At the historic L.A. Conference organized by the Drug Policy Alliance in cooperation with the California Society of Addiction Medicine held on July 8, 2010, there was an almost total consensus about decriminalization of marijuana for personal use, while the California State Medical Association had already made a policy statement in which it expressed that “criminalization of marijuana is a failed public policy”. All this is after the Shafer’s Commission recommended decriminalizing marijuana back in 1972, and Judge Francis Young said in 1988 that “marijuana is the safest therapeutically-active substance known to men”. Why, then is marijuana still illegal in this country, why our everyday, decent, hard-working people are still being thrown in jail over the use of a natural substance with a multitude of medicinal properties? How is it that both the serious science and the common sense say “legalize (or, at least, decriminalize) Cannabis” to this government, but to no avail? How is the DEA able to fight “tooth and nail” the Medicinal Cannabis that has served humanity as medicine for thousands of years? In order to answer these, and some other questions, we need to look at what the L.A. Conference called the “Prison-Industrial Complex” in this country, an entity with tremendous amount of “lobbying power”, which is being headed and directed by none other than the DEA itself! It is very hard to really understand the despotic powers that these people have, and it is even harder to make others understand them, but what helps in my case is that I am a former political refugee from a world at one time ruled by the KGB, so the mechanics of this repression are made somewhat more “intelligible” for me.
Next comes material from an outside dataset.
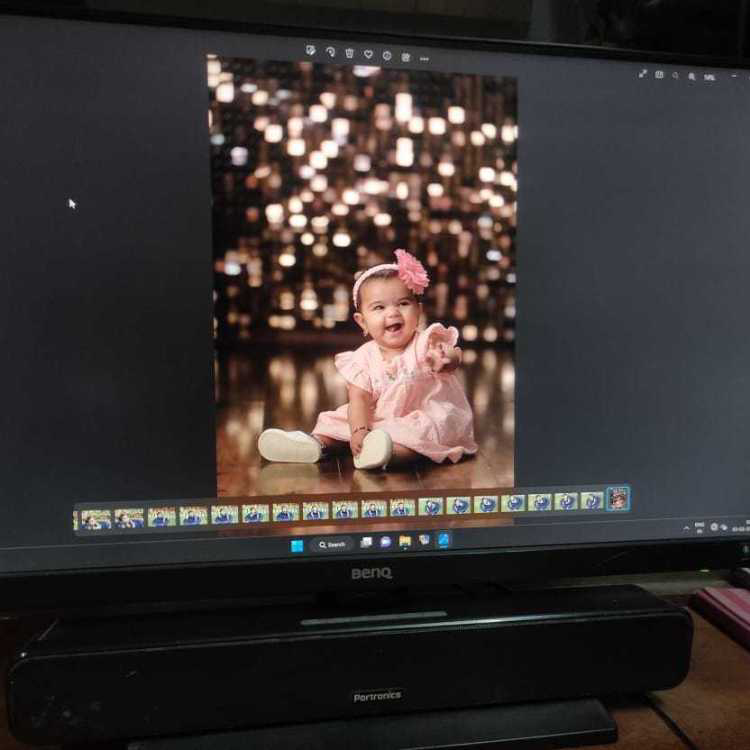750x750 pixels.
Task: Open the ENG language switcher in the tray
Action: tap(700, 526)
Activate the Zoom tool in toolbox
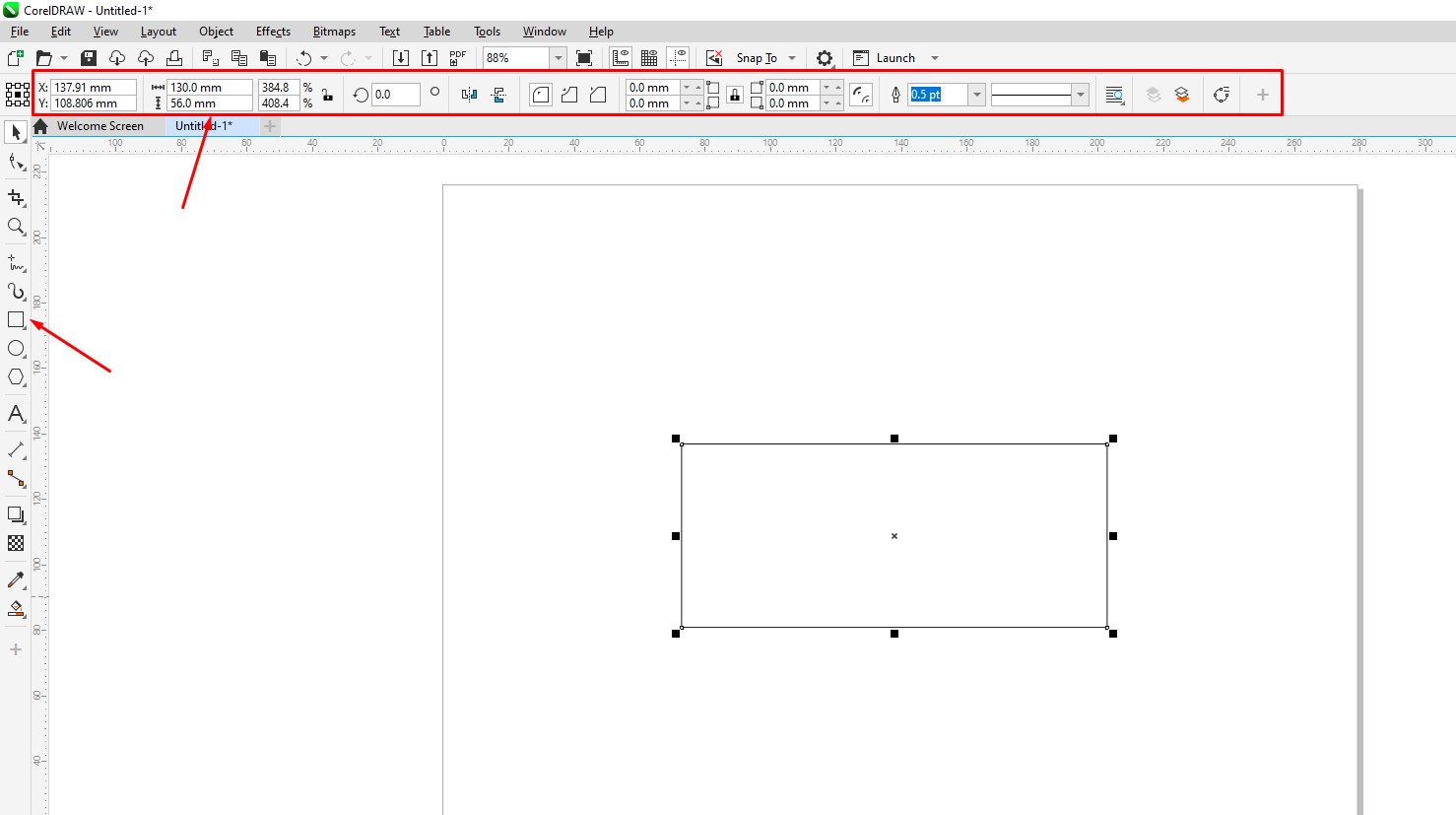1456x815 pixels. (x=16, y=227)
When Pat Robertson made his remarks about the need to decriminalize Cannabis to the “700 Club”, he correctly observed that criminalization of marijuana costs this country a whole lot of money, in addition to the harsh, life destroying criminal sanctions directed at the people of this country for exercising their rights as free citizens. In order to even begin to understand the DEA’s iron grip on power in the United States, let’s look first at the current debate about cutting our Federal spending as a way to deal with the ballooning deficit. Many proposed spending “cuts” are being discussed, but have we noticed that there is practically no discussion about reducing the DEA budget, or that of the Prison-Industrial Complex as a whole? In fact, it appears to me that our so-called “representatives” in Congress would much rather talk about taxing a mother’s milk than about cutting the DEA budget together with its “marijuana enforcement”. Any one who would even dare to suggest that maybe the DEA should somehow contribute to the much-needed saving of resources, would be labeled as “soft on drugs” with the potential very unpleasant political consequences.